───── SUPPLIED MATERIAL

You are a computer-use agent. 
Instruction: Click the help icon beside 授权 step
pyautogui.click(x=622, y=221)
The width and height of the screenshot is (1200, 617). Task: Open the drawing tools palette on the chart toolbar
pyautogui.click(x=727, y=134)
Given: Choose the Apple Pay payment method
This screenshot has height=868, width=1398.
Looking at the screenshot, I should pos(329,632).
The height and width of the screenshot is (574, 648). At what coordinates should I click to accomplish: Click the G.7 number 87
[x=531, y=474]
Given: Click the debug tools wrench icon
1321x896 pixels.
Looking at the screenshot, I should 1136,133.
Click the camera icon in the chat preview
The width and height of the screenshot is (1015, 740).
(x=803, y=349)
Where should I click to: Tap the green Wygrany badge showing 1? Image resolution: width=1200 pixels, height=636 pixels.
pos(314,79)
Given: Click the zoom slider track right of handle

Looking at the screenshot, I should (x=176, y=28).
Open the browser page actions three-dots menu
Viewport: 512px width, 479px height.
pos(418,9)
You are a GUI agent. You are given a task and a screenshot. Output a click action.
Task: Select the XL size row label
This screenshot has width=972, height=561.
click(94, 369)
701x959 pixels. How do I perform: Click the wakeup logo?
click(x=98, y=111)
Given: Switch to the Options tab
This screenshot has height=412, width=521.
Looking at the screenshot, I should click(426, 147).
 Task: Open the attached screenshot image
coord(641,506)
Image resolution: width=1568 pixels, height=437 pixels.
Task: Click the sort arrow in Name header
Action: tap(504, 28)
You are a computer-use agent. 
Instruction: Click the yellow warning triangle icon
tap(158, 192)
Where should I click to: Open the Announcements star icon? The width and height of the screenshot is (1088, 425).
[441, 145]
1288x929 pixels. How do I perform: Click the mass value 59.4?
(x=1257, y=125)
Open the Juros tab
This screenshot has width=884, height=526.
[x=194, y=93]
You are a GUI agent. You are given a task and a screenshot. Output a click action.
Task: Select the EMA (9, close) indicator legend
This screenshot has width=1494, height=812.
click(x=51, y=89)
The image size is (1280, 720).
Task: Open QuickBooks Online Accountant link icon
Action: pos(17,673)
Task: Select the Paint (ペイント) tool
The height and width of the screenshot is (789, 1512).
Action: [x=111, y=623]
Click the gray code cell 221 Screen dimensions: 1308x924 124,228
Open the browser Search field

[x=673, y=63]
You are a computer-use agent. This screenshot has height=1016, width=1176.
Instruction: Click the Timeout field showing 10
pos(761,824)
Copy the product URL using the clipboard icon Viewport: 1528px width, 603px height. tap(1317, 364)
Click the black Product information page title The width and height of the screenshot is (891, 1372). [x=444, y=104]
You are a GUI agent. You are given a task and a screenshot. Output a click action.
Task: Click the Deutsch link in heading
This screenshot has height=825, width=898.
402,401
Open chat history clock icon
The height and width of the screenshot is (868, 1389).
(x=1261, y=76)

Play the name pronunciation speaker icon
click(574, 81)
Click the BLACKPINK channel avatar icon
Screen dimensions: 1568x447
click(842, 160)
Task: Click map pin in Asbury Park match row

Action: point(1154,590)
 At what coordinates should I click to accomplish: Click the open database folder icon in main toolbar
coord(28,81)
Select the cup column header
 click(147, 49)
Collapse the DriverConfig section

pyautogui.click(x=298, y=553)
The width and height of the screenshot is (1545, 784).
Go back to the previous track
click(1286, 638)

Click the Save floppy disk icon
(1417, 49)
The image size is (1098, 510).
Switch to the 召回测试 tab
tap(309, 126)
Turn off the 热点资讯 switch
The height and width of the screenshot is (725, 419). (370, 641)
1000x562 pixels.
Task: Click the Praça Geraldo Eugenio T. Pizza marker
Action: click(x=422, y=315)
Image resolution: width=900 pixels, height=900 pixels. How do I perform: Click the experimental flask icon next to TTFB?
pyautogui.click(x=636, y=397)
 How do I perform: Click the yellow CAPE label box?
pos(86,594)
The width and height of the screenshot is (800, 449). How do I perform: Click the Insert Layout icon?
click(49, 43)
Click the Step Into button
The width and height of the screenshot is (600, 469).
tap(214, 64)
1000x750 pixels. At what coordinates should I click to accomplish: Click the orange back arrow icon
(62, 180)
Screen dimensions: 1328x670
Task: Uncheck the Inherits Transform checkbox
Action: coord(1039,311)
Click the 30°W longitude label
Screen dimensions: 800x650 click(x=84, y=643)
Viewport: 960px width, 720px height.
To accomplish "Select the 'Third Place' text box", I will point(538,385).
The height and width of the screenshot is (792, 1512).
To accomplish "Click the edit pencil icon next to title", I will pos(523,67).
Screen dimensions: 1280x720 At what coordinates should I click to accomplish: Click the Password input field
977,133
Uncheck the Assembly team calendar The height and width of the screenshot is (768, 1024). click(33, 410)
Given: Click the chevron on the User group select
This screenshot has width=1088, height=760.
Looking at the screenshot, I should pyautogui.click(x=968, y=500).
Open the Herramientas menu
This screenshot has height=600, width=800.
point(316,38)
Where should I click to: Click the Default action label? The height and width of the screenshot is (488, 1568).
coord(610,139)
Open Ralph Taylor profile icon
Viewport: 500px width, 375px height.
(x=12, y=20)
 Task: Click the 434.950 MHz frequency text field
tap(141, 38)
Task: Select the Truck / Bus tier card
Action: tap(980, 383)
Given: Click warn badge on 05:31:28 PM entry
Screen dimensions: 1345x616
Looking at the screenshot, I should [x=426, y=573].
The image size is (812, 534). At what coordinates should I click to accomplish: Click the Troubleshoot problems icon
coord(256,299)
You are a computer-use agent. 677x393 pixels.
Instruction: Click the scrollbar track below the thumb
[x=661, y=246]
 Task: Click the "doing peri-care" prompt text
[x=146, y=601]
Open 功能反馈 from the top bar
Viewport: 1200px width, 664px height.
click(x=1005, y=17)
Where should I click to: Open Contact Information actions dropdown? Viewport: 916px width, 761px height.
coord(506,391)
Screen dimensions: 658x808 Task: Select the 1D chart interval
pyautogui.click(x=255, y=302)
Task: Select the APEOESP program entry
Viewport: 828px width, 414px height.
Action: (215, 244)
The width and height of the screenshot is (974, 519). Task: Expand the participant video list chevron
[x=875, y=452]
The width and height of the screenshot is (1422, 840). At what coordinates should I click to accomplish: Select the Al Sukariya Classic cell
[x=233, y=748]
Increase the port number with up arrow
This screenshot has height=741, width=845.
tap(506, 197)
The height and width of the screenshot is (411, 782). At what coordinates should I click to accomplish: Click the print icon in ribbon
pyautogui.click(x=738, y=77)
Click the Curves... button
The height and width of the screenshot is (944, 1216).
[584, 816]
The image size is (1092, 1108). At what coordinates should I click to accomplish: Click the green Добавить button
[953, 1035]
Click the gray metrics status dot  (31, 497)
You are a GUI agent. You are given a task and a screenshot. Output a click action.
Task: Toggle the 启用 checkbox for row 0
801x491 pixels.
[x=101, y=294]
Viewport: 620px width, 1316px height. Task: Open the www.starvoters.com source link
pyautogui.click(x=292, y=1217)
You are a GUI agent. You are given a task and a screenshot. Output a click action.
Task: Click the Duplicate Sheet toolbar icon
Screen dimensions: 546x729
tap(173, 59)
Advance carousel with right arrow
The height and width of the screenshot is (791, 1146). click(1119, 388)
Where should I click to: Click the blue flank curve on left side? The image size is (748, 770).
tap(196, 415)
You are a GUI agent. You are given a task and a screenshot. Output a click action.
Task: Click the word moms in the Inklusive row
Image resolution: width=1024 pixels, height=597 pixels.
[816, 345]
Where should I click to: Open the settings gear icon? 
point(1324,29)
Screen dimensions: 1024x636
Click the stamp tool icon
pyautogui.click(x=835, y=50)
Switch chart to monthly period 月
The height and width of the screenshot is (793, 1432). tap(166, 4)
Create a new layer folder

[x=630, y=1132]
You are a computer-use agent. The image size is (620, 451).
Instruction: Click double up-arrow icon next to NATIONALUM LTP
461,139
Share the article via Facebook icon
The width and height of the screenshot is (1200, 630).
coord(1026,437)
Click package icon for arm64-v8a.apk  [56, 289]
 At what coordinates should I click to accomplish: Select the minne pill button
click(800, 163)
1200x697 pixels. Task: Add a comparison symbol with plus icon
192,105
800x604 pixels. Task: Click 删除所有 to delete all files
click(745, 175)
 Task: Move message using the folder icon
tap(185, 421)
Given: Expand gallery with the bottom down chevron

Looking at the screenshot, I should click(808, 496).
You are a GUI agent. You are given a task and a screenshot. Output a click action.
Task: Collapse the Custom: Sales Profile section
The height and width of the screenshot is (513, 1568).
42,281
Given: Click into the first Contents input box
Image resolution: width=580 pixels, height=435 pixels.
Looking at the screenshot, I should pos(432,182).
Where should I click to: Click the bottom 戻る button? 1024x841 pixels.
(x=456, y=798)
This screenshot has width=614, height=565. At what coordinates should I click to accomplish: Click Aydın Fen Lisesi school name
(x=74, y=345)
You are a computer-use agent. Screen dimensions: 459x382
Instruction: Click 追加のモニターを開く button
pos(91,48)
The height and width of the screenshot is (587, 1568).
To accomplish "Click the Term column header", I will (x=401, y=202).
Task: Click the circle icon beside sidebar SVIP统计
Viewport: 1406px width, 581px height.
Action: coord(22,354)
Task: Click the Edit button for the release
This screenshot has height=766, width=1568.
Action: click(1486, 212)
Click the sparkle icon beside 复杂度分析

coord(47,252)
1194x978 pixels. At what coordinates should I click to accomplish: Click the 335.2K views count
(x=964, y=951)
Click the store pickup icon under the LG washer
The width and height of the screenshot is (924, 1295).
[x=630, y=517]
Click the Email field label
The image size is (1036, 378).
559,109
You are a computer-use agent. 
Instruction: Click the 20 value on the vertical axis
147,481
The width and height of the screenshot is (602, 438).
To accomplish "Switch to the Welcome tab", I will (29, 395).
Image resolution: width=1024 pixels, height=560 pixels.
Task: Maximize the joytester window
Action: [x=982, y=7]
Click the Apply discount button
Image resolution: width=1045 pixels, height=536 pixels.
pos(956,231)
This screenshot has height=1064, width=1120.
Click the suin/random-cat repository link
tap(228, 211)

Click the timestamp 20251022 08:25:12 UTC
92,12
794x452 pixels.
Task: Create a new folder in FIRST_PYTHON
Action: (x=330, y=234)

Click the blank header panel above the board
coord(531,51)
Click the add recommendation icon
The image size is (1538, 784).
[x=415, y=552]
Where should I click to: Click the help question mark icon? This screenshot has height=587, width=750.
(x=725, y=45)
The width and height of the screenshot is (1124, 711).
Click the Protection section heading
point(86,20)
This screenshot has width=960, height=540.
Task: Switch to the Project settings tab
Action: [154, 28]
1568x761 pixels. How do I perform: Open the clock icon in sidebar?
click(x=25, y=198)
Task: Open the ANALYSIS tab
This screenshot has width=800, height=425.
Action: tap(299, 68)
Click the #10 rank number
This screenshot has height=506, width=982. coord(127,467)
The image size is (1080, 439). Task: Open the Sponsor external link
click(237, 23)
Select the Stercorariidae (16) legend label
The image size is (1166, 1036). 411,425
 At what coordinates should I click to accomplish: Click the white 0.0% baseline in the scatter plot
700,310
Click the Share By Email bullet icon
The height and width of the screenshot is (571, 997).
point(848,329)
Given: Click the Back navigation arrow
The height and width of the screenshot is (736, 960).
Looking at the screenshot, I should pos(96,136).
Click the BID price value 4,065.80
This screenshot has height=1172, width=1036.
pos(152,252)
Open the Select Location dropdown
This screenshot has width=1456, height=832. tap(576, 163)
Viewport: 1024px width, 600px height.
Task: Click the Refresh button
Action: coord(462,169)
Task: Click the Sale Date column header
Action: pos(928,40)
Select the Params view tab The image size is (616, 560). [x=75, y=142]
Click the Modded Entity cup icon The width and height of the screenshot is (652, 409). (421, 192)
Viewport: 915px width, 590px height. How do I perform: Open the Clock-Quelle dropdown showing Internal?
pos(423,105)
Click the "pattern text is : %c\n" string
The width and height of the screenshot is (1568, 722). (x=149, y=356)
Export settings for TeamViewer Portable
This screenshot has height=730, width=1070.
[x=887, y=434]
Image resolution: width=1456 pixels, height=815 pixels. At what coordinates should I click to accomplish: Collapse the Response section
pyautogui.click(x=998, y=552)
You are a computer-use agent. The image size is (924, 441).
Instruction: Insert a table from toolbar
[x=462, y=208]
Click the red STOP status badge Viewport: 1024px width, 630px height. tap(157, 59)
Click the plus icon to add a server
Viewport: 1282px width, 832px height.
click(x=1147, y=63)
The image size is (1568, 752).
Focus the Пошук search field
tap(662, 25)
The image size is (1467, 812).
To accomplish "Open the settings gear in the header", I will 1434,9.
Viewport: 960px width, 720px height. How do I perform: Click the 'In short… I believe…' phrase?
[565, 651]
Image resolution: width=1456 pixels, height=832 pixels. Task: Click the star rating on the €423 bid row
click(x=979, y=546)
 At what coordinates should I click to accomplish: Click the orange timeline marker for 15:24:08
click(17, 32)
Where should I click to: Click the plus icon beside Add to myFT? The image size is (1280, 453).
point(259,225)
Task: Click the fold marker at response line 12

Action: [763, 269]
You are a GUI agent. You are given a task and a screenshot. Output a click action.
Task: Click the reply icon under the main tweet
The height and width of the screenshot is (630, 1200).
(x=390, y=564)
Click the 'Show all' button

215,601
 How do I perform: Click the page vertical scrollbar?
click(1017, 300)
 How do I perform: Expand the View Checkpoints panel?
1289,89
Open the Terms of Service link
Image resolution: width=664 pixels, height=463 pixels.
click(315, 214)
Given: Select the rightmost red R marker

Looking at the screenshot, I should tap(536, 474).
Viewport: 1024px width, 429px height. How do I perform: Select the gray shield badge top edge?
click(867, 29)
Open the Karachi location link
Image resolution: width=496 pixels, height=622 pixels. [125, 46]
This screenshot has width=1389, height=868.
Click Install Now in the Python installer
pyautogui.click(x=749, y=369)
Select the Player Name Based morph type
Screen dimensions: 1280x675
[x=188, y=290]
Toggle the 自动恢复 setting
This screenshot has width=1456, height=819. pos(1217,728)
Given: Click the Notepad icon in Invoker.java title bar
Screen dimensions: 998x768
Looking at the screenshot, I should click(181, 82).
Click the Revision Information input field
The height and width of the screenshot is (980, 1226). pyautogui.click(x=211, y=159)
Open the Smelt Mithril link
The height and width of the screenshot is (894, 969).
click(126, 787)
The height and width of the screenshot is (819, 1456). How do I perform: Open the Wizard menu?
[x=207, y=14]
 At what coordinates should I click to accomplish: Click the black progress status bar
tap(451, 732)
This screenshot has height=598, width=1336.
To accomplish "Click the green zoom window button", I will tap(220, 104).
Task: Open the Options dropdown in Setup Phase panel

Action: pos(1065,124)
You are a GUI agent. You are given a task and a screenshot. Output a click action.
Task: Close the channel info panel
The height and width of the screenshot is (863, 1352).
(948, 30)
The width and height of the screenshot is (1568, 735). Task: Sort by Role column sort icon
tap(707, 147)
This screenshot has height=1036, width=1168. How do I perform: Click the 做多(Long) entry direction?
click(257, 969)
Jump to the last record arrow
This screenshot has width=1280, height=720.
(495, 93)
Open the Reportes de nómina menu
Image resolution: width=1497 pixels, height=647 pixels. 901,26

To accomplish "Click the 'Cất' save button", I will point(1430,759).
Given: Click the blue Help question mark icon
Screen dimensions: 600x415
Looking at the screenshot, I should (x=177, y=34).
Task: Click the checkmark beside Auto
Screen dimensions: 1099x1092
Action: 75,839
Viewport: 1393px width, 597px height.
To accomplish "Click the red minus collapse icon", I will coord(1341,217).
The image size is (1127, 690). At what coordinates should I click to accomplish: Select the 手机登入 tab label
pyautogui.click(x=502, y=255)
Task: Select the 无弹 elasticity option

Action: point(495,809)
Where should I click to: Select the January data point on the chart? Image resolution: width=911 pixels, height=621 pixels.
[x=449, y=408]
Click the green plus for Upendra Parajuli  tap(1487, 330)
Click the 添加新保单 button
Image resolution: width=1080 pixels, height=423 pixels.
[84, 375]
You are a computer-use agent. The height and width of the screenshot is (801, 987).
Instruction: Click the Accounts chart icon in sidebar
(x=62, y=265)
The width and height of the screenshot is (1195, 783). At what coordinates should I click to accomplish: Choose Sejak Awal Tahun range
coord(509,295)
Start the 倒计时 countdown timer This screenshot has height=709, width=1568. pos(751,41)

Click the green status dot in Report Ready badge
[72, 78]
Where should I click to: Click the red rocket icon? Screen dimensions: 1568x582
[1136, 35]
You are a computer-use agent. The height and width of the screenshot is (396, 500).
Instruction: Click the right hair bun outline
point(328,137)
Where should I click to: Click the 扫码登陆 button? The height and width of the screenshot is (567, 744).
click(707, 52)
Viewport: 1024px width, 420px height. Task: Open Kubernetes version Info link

──────────

Find each line in the records above that contains "channel", and copy it.

Click the BLACKPINK channel avatar icon
Task: Close the channel info panel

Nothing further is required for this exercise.